**Task brief**: Check each line of the entries below for the word "computer", and copy out the ones that have it.

################

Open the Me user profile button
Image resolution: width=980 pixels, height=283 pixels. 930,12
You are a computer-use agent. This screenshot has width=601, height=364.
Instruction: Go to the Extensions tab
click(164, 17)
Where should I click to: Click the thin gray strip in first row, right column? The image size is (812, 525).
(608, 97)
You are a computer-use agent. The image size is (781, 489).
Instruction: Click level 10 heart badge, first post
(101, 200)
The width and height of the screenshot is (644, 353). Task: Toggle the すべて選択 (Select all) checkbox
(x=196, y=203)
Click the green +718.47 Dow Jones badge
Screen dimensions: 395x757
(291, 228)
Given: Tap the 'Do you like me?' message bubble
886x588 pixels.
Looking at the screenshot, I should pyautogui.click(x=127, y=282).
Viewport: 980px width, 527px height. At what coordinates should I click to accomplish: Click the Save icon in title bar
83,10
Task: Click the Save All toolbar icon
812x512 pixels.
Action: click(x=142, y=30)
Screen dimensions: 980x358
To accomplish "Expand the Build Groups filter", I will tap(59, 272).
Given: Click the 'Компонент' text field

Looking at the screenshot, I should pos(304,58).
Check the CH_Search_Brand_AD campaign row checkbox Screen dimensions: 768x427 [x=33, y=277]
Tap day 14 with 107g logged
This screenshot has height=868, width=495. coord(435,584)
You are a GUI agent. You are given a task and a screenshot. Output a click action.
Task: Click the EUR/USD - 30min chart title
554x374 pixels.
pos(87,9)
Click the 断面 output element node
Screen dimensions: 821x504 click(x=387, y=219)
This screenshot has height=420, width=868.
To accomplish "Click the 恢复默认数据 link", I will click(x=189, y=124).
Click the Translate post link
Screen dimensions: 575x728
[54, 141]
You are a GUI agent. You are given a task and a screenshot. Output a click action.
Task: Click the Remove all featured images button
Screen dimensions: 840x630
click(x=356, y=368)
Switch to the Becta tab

################

**Exercise answer**:
You are a computer-use agent. This screenshot has width=601, height=364.
You are a computer-use agent. The image size is (781, 489).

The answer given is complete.